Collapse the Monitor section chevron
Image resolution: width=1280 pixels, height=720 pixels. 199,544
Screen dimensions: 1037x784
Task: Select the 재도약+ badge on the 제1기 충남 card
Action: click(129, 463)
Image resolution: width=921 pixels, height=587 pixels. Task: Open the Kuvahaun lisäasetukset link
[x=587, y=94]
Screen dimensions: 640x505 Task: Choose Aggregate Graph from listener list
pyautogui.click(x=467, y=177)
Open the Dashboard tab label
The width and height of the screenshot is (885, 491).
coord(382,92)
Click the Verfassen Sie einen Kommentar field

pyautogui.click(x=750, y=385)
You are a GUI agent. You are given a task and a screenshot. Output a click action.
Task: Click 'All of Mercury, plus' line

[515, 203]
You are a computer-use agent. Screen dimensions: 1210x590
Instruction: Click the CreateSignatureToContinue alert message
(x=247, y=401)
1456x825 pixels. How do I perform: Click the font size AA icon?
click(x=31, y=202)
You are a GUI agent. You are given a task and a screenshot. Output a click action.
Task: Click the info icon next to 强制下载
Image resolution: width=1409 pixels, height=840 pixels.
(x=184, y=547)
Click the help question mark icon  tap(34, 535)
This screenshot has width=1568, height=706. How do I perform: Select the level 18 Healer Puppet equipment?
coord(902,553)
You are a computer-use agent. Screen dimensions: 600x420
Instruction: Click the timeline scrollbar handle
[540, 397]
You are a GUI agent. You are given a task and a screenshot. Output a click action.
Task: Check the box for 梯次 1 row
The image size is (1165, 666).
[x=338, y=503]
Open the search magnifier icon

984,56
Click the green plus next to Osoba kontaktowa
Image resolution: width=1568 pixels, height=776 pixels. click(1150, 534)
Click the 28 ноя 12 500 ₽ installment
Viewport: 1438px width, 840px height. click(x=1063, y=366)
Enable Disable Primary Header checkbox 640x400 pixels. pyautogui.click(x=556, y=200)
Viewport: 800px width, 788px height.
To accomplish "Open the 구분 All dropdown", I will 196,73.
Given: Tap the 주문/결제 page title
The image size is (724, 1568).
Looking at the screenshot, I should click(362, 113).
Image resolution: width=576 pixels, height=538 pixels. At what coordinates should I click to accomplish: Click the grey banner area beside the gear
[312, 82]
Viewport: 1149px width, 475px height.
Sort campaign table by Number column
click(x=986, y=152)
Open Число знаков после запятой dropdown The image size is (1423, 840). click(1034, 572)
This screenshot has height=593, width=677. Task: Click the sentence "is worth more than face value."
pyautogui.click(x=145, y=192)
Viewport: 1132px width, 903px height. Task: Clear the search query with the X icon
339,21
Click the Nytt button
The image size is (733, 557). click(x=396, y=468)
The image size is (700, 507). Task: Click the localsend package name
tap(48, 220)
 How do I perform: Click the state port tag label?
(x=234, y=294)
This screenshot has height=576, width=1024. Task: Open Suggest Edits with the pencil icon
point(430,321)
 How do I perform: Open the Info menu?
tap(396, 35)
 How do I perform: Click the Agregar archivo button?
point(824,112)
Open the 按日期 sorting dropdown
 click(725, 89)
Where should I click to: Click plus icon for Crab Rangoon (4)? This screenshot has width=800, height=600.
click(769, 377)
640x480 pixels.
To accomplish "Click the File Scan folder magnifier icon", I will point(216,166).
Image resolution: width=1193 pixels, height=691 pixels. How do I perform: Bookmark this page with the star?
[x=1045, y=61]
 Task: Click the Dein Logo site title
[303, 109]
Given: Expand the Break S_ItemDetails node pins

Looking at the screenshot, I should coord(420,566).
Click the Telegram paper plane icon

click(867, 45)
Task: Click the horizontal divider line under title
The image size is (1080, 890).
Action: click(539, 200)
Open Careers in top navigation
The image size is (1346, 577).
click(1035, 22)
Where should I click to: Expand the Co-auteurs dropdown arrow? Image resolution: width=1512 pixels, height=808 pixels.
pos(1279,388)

——————

Problem statement:
Copy every entry exactly, leaving nothing out.

The answer:
Collapse the Monitor section chevron
Image resolution: width=1280 pixels, height=720 pixels. 199,544
Screen dimensions: 1037x784
Task: Select the 재도약+ badge on the 제1기 충남 card
Action: click(129, 463)
Image resolution: width=921 pixels, height=587 pixels. Task: Open the Kuvahaun lisäasetukset link
[x=587, y=94]
Screen dimensions: 640x505 Task: Choose Aggregate Graph from listener list
pyautogui.click(x=467, y=177)
Open the Dashboard tab label
The width and height of the screenshot is (885, 491).
coord(382,92)
Click the Verfassen Sie einen Kommentar field

pyautogui.click(x=750, y=385)
You are a GUI agent. You are given a task and a screenshot. Output a click action.
Task: Click 'All of Mercury, plus' line

[515, 203]
You are a computer-use agent. Screen dimensions: 1210x590
Instruction: Click the CreateSignatureToContinue alert message
(x=247, y=401)
1456x825 pixels. How do I perform: Click the font size AA icon?
click(x=31, y=202)
You are a GUI agent. You are given a task and a screenshot. Output a click action.
Task: Click the info icon next to 强制下载
Image resolution: width=1409 pixels, height=840 pixels.
(x=184, y=547)
Click the help question mark icon  tap(34, 535)
This screenshot has width=1568, height=706. How do I perform: Select the level 18 Healer Puppet equipment?
coord(902,553)
You are a computer-use agent. Screen dimensions: 600x420
Instruction: Click the timeline scrollbar handle
[540, 397]
You are a GUI agent. You are given a task and a screenshot. Output a click action.
Task: Check the box for 梯次 1 row
The image size is (1165, 666).
[x=338, y=503]
Open the search magnifier icon

984,56
Click the green plus next to Osoba kontaktowa
Image resolution: width=1568 pixels, height=776 pixels. click(1150, 534)
Click the 28 ноя 12 500 ₽ installment
Viewport: 1438px width, 840px height. click(x=1063, y=366)
Enable Disable Primary Header checkbox 640x400 pixels. pyautogui.click(x=556, y=200)
Viewport: 800px width, 788px height.
To accomplish "Open the 구분 All dropdown", I will 196,73.
Given: Tap the 주문/결제 page title
The image size is (724, 1568).
Looking at the screenshot, I should click(362, 113).
Image resolution: width=576 pixels, height=538 pixels. At what coordinates should I click to accomplish: Click the grey banner area beside the gear
[312, 82]
Viewport: 1149px width, 475px height.
Sort campaign table by Number column
click(x=986, y=152)
Open Число знаков после запятой dropdown The image size is (1423, 840). click(1034, 572)
This screenshot has height=593, width=677. Task: Click the sentence "is worth more than face value."
pyautogui.click(x=145, y=192)
Viewport: 1132px width, 903px height. Task: Clear the search query with the X icon
339,21
Click the Nytt button
The image size is (733, 557). click(x=396, y=468)
The image size is (700, 507). Task: Click the localsend package name
tap(48, 220)
 How do I perform: Click the state port tag label?
(x=234, y=294)
This screenshot has height=576, width=1024. Task: Open Suggest Edits with the pencil icon
point(430,321)
 How do I perform: Open the Info menu?
tap(396, 35)
 How do I perform: Click the Agregar archivo button?
point(824,112)
Open the 按日期 sorting dropdown
 click(725, 89)
Where should I click to: Click plus icon for Crab Rangoon (4)? This screenshot has width=800, height=600.
click(769, 377)
640x480 pixels.
To accomplish "Click the File Scan folder magnifier icon", I will point(216,166).
Image resolution: width=1193 pixels, height=691 pixels. How do I perform: Bookmark this page with the star?
[x=1045, y=61]
 Task: Click the Dein Logo site title
[303, 109]
Given: Expand the Break S_ItemDetails node pins

Looking at the screenshot, I should coord(420,566).
Click the Telegram paper plane icon

click(867, 45)
Task: Click the horizontal divider line under title
The image size is (1080, 890).
Action: click(539, 200)
Open Careers in top navigation
The image size is (1346, 577).
click(1035, 22)
Where should I click to: Expand the Co-auteurs dropdown arrow? Image resolution: width=1512 pixels, height=808 pixels.
pos(1279,388)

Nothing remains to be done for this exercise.